A few months ago, Unilever announced the rebranding of ‘Fair & Lovely’ to ‘Glow & Lovely’. The brand chose to divert away from its previous model which projected the message of fairness being the key to beauty and success. It has now taken a more inclusive stance with the word ‘glow’.

This was followed by the decision to remove its two-face cameo from the packaging. Unlike the old depiction of beauty, the latest visuals feature various strong women, from different backgrounds who represent a diversity in skin tone.

Understanding the problem within the previous narrative, the brand decided to change their stance and incorporate a more inclusive vision of beauty.
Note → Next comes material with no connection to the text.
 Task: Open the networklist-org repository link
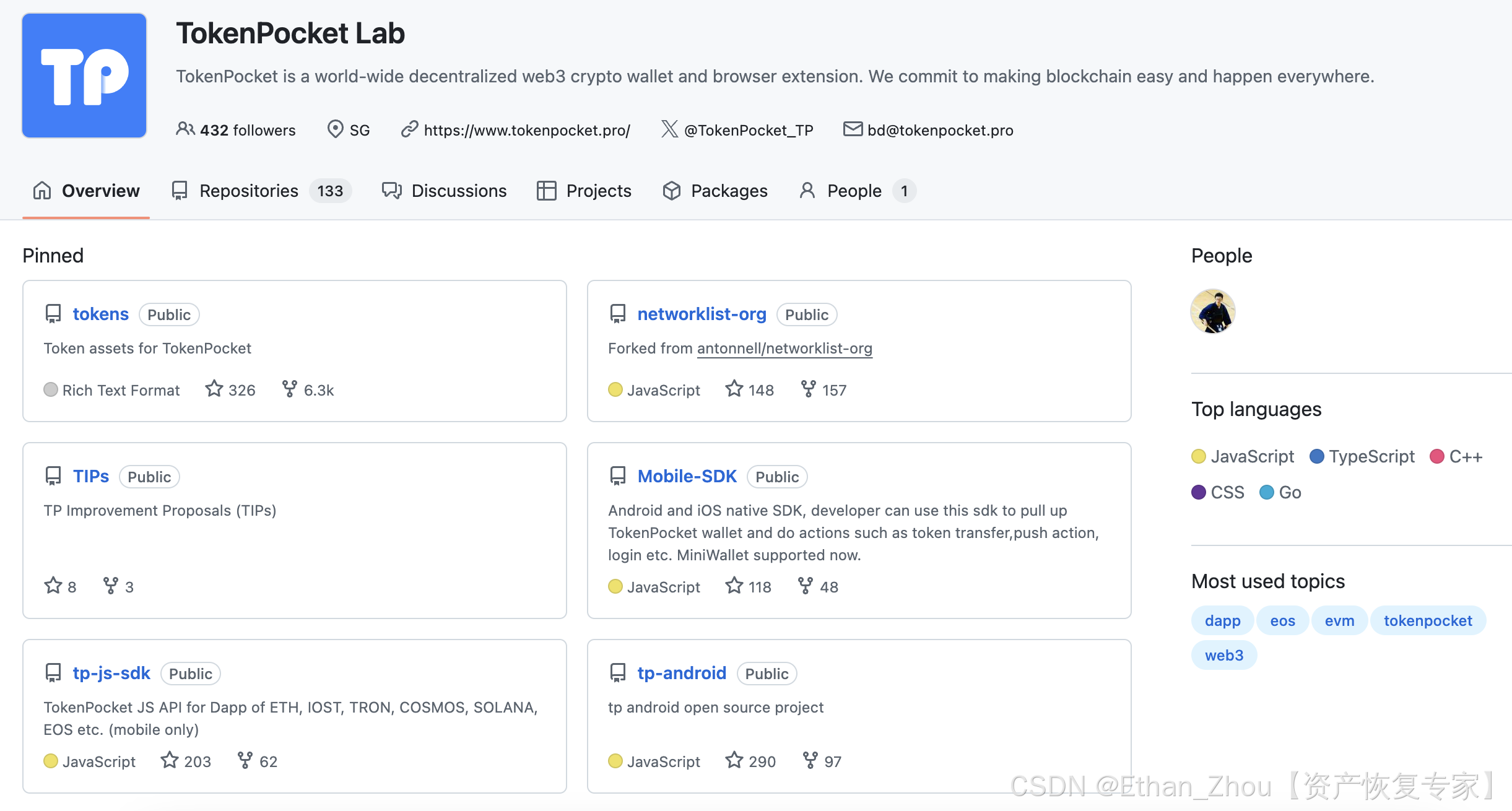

The name change sparked conversations both online and offline with the likes of Sarmad Khoosat who stated, “It’s encouraging to see that a prominent brand that was selling the term ‘fair’ for years, has opted to drop the word that connotes many things that are unfair;” and Sania Saeed who commented , “…one constant symbol of this complex was Fair and lovely. Changing its name says two things. The discourse is seeping in and the power of challenging voices is taking effect. I’ve been working in the media industry for a while now I have never seen a product change its name for political correctness.”

Their latest billboard features several empowered women who are high achievers in their respective fields. Women like female footballer Hajra Khan, the first Pakistani female tabla player Sumaira Waris, Pakistani female boxer Naina, and several others are present in the visuals.
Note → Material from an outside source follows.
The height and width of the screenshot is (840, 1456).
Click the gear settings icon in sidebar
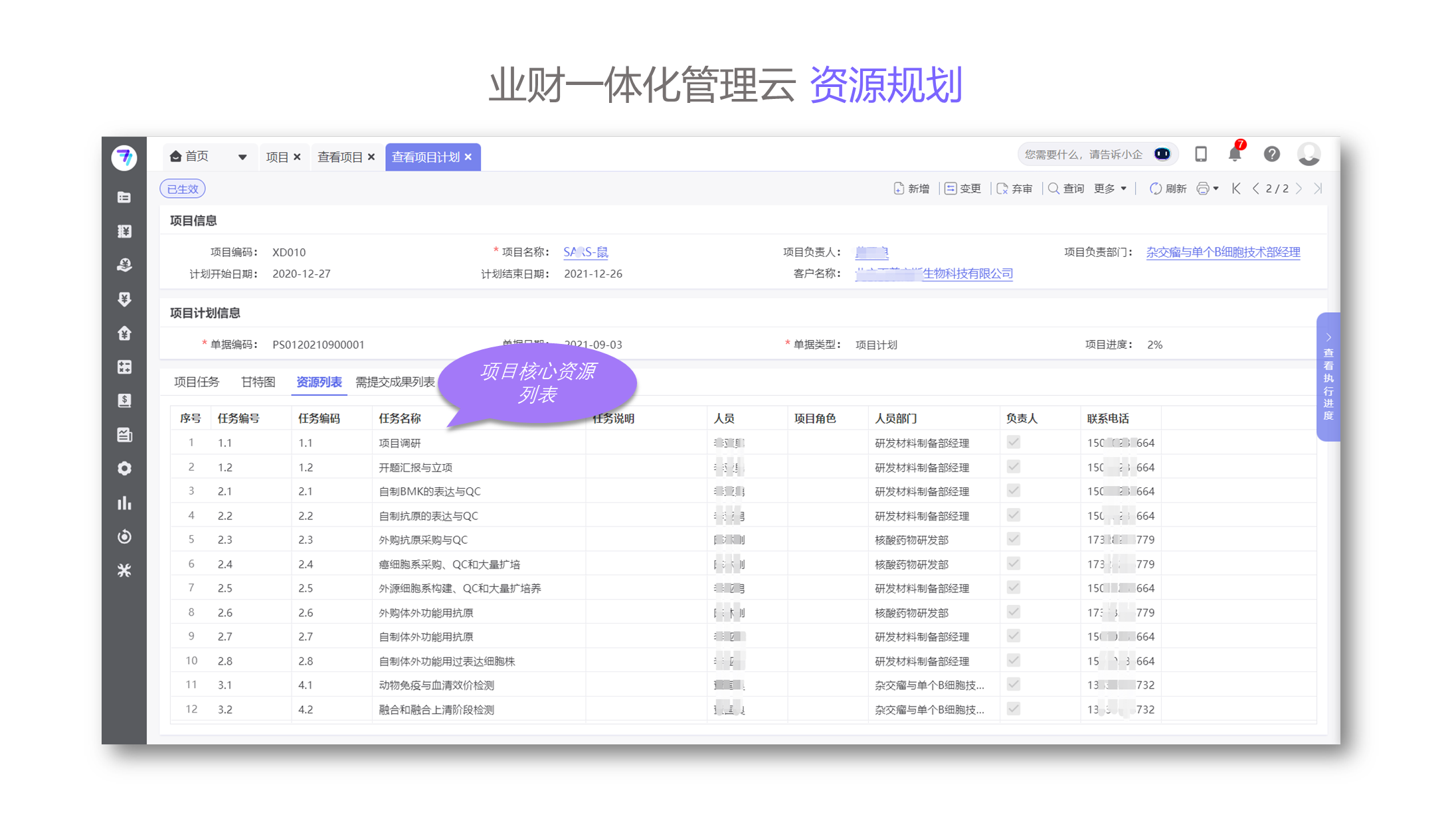(x=124, y=469)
The poster showcases a diverse range of women which puts multidimensionality at the forefront.

Although brand ambassador, Mawra Hocane is still featured in the billboards, one can debate that Glow & Lovely new visualization of beauty could be reflective of the change the brand has promised.

The message has gone beyond ‘fair being the only beauty’. Diversification is what comes across as the key mode of communication where beauty exists in every skin colour.